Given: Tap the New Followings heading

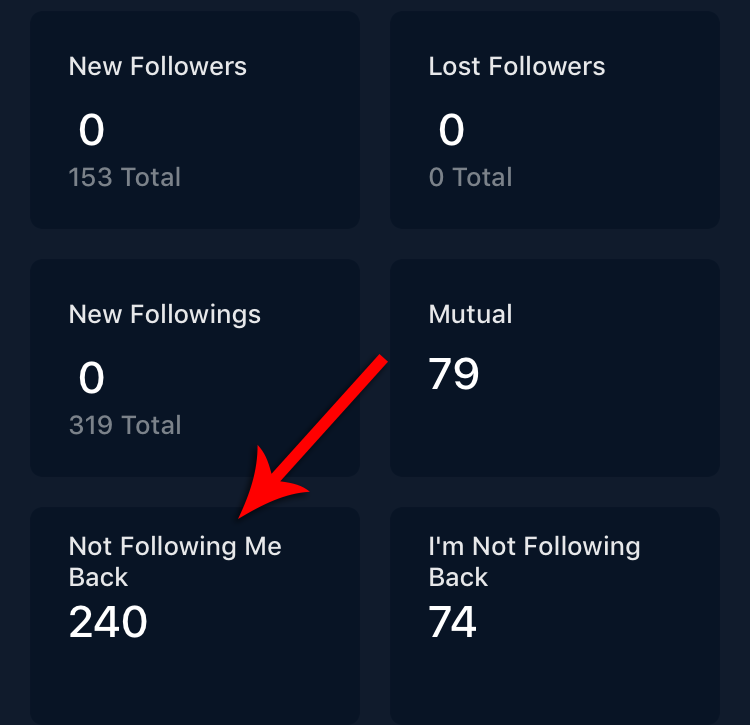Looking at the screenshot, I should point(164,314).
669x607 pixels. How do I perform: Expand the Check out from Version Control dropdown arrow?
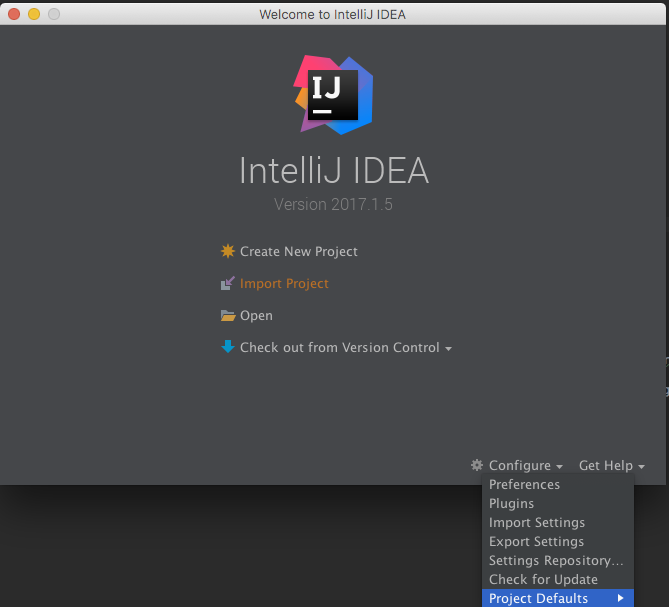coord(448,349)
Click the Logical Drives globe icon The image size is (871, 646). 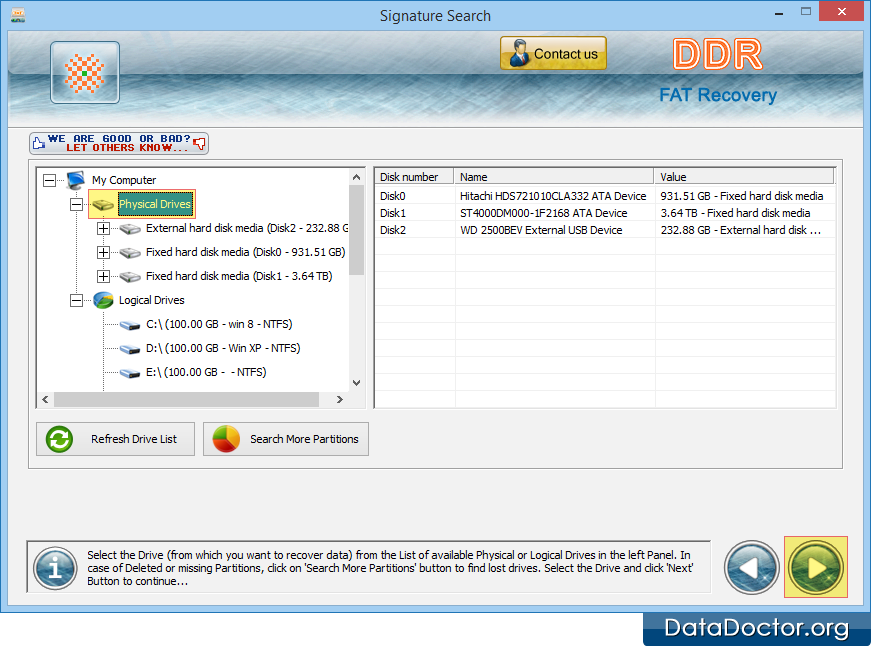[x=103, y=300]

--

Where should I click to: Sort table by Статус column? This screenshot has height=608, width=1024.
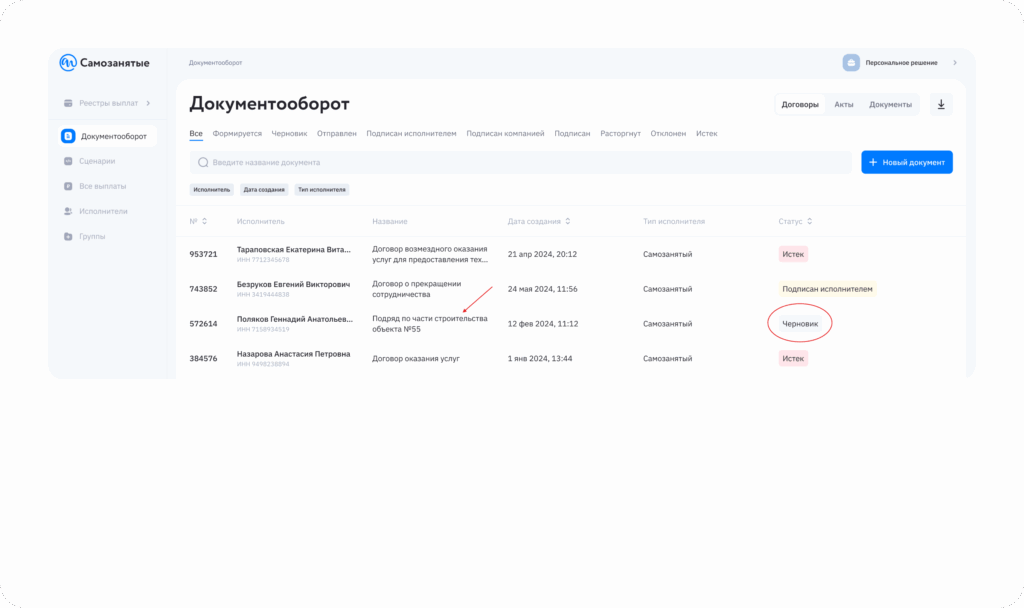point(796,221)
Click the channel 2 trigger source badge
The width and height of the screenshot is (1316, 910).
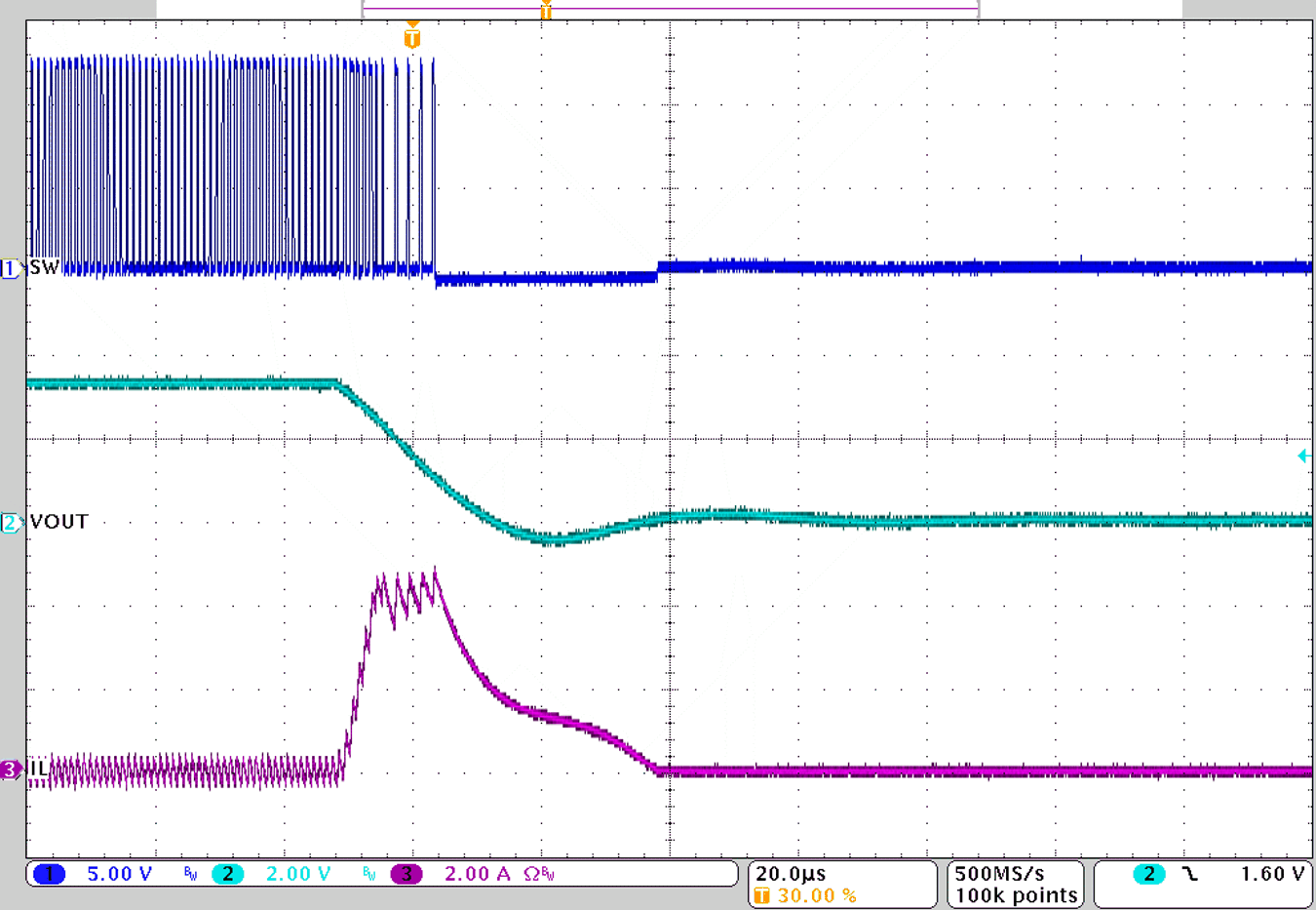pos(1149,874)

...

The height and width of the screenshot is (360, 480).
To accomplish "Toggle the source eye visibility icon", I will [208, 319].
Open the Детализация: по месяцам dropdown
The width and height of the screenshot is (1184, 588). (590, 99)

**Brief**:
Show me all lines in the records that contain "source".

**Response area**:
Click the channel 2 trigger source badge
To accomplish "Toggle the source eye visibility icon", I will [208, 319].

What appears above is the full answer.